Use elements like colors that mark how far a task is from a due date (when unable to break into very small tasks, or when tracking a project comprised of several tasks) - for example if a task is due in a week (5 work days), once it starts a clock counts down from 5. when clock is 3-5 item is green when 2-3 yellow - warning! when 1 red - really need to finish! when 0 and below - black you are LATE! Expect most tasks to be finished while yellow... due to uncertainty in estimates...

Another technique is to stop having due dates for a while, and just tell him to do tasks as fast as he can while still delivering at the agreed quality and sustainable pace. Tell him to track his actual cycle time (how many days it takes to process) and create a "Control Chart" showing his various results. With that in hand, have a discussion on what can be the SLA/expected due date for various kinds of tasks.

Make sure he knows that there is a commitment - when the task can be done with 95% confidence. And beyond that the expectation that tasks will most of the time will be done BEFORE the committed date. (there's a bell curve of certainties).

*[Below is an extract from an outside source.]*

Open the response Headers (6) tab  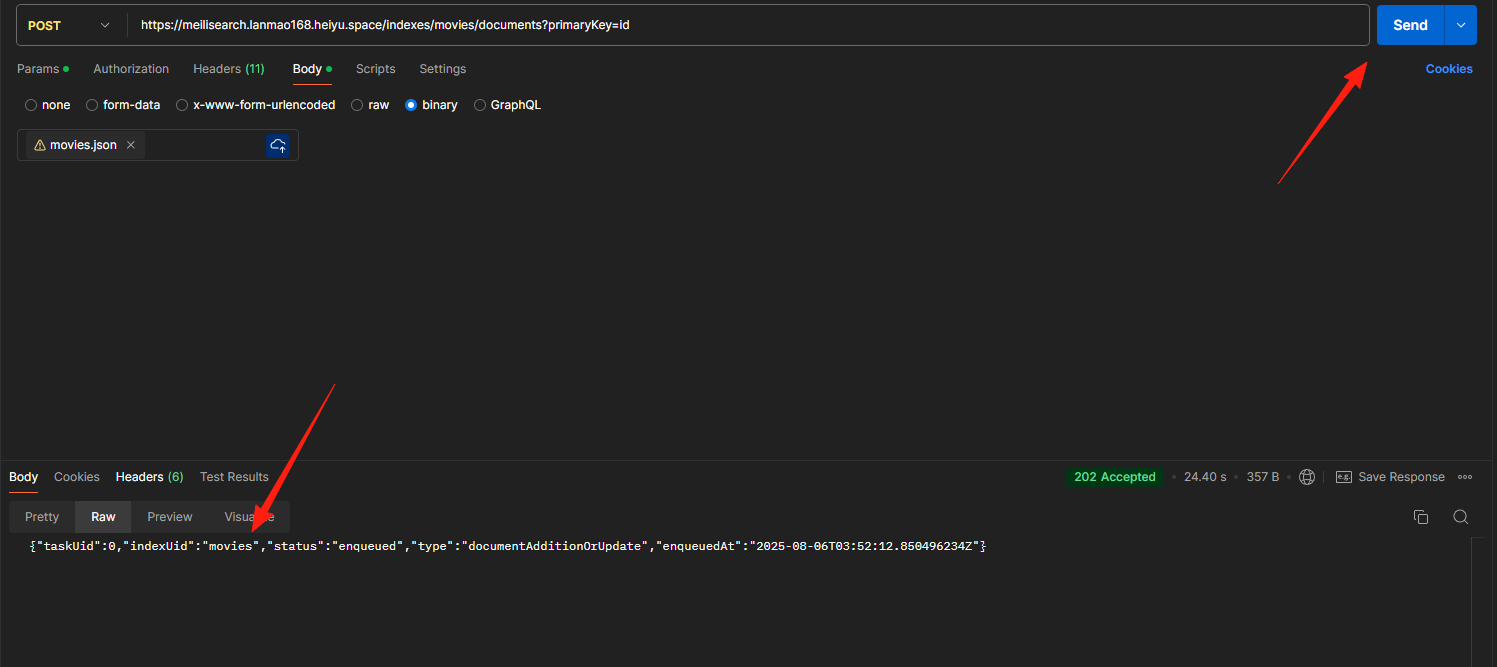coord(149,477)
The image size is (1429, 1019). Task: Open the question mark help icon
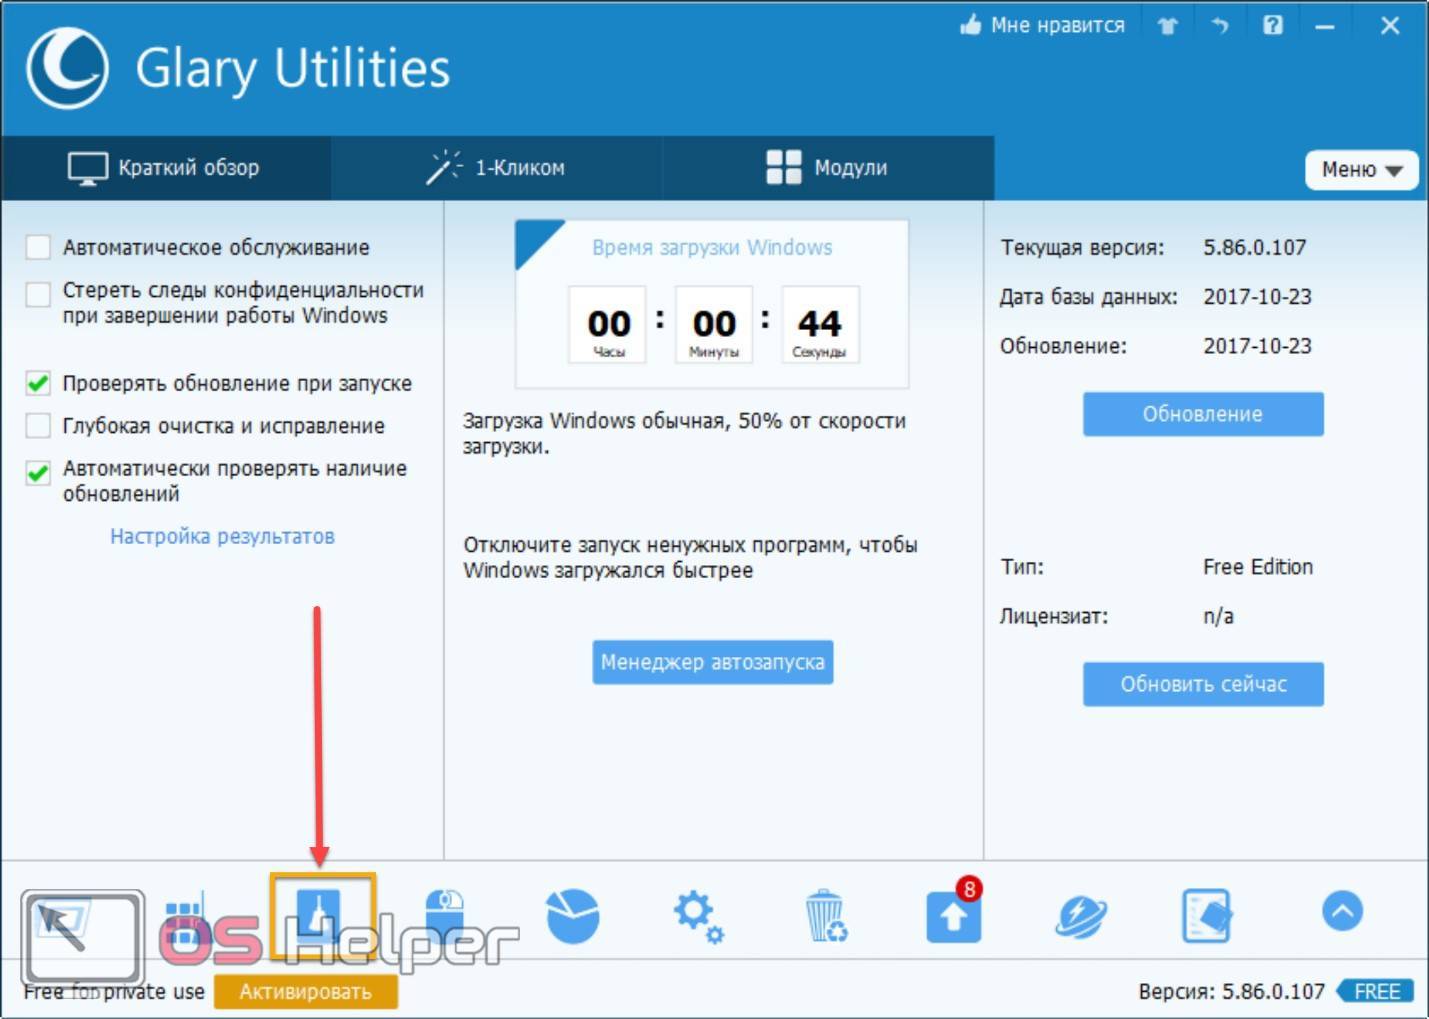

There are all techniques that are relevant at a team level as well, and those familiar with Scrum and TOC will recognize them. They are aimed exactly at those problems.


If he's got only one manager, then the manager should be responsible for informing the resource what the prioritization is. If XYZ is more important that ABC or DEF, then the manager should be telling him that.


You can't change the person - and in most cases it's not easy to 'move the person on'...(aka giving them the boot) - but if you can boot the person out after repeated issues, the impact of one poor performing individual on an entire team is often large.

To reduce risk, only assign the lowest priority work to them, assume they will fail to deliver on time and assume you will not know until after it's due.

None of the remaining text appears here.